Shakespeare has plainly gone out of his way to subject his central character to the worst tragedy imaginable.
Furthermore, decent men such as Edgar, Gloucester and Albany are also misguided. Albany’s rock-solid faith in the gods is repeatedly disproved by the events of the play ; he refers in I iv to gods that we adore. And when he hears that Cornwall is dead, he states that This shows that you are above, / You justicers, that these our nether crimes / So speedily can venge! (but how can these justicers venge the death of Cordelia later? And was it not just the act of one outraged decent ordinary soldier?) When the officer is sent in the final scene to save Cordelia, Albany exclaims The Gods defend her! One line later Lear comes in staggering under the weight of the corpse of his darling daughter. Nice timing, Albany. The whole movement of the second half of the play seems to be Christian, as Lear learns from his errors through pain and is reconciled with Cordelia, but then, of course, Shakespeare destroys the consolation which he had led the audience to expect.

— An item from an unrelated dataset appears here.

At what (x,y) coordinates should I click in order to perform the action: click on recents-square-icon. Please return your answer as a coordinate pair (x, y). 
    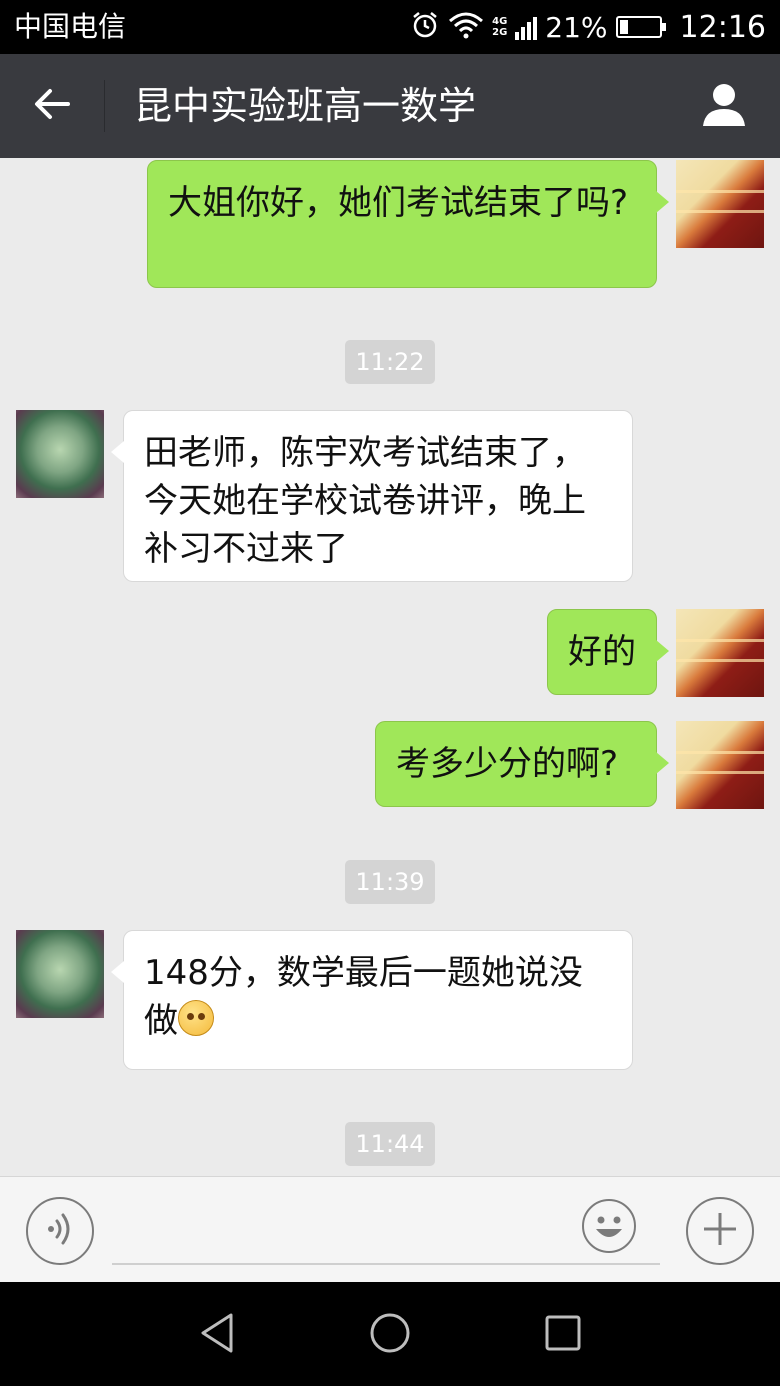
    Looking at the image, I should click on (563, 1335).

Another big fan of the gods is Gloucester. He is still calling the Gods kind just before his eyes are plucked out, III vii, and then calls to them as the first eye (‘O cruel, O you Gods!) is on its way to the dustbin. But then he does learn in the most brutal way imaginable, all dark and comfortless. Following this he speaks what might be the definitive statement on this matter in the whole play:- As flies to wanton boys, are we to th’Gods ; They kill us for their sport. Before long, talking to Poor Tom, he says Heavens, do so still! / Let the superfluous and lust-dieted man, / That slaves our ordinance, that will not see / Because he does not feel, feel your power quickly. IV i. Then on the so-called “cliff”. O you mighty Gods! / This world I do renounce, and in your sights / Shake patiently my great affliction off. There’s a notable lack of response from the gods at this point; they’re plainly on their afternoon tea break. Edgar helps him regain his faith – thou happy father, / Think that the clearest Gods, who make them honours / Of men’s impossibilities, have preserved thee. This may be a necessary deception of an old blind man – but it was not the gods who preserved Gloucester.
The last word goes to Kent. It is impossible to argue with his definitive statement that all’s cheerless, dark and deadly. This play of often appalling suffering and pain ends with the horror of Cordelia’s death. As Paul Cheetham writes,
Whereas at least some of those who suffer, notably Lear and Gloucester, have sins to expiate and lessons to learn, it is difficult to see Cordelia as anything other than an innocent victim of sheer vindictiveness.
There is no mitigation of this horror, none of the consolation of religious comfort at all.